Rent the Runway (NASDAQ:RENT) traded higher after releasing its FQ2 earnings report and indicating that underlying trends in the subscription business continued to improve and demand remained strong for the resale business during the quarter.
The online retailer reported revenue rose 4.2% year-over-year to $78.9 million for the quarter that ended on July 31. Active subscribers at the end of the quarter were down 6% to 129,073. The total subscriber count was down 5% to 175,087. “The substantial improvement we’ve seen in our Reserve business as a result of increased focus and an improved customer experience makes me optimistic that our growth strategies and streamlined operational focus is working,” highlighted CEO Jennifer Hyman. “This improvement, along with strong repeat subscriber acquisition, are signs that our customers are noticing the positive changes happening at Rent the Runway,” she added.
Gross profit fell 2.4% Y/Y to $32.4 million. Adjusted EBITDA was reported at $13.7 million vs. $7.7 million a year ago. Rent the Runway’s (RENT) net loss of $15.6 million was narrowed from the loss of $26.8 million a year ago. EPS of -$4.17 for the quarter was better than the consensus estimate of -$5.47 and -$7.93 mark from a year ago.

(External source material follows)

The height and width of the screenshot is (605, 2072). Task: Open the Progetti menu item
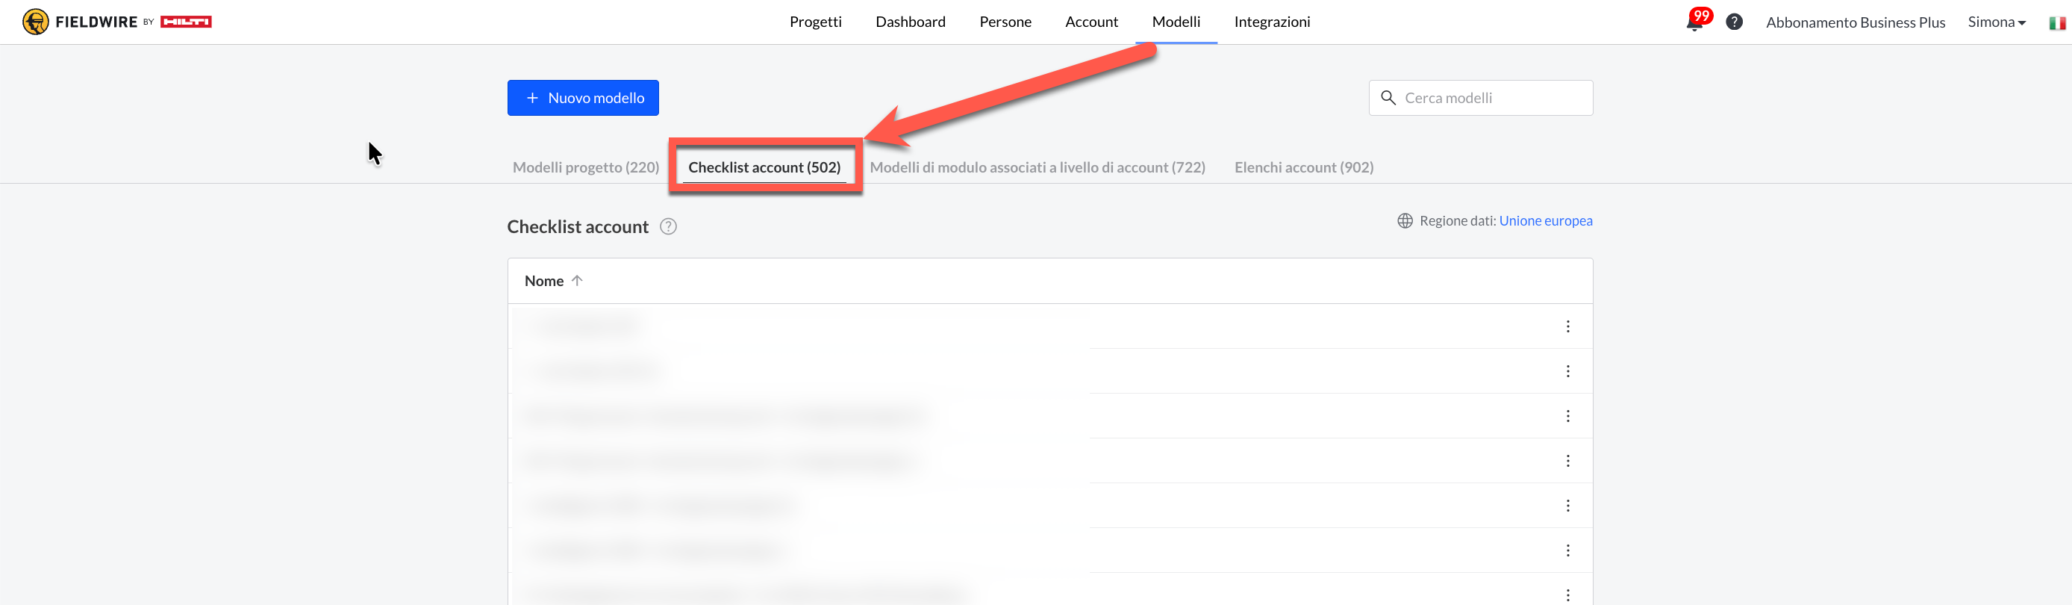[815, 23]
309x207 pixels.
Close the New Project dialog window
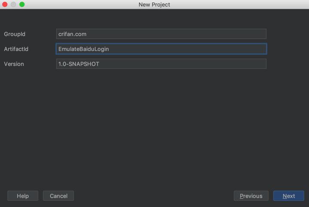click(5, 4)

Looking ahead, Rent the Runway (RENT) expects FQ3 revenue of between $75 million and $77 million (midpoint $76 million) and an adjusted EBITDA margin of 13% to 15%. For the full fiscal year, Rent the Runway expects (RENT) sees revenue growth of between 2% to 6%, a boost from prior expectations based on stronger business momentum. The company expects to be free cash flow breakeven on a full-year basis.
Shares of Rent the Runway (RENT) moved 4.77% higher in postmarket trading after gaining 7.87% in the regular session ahead of the report.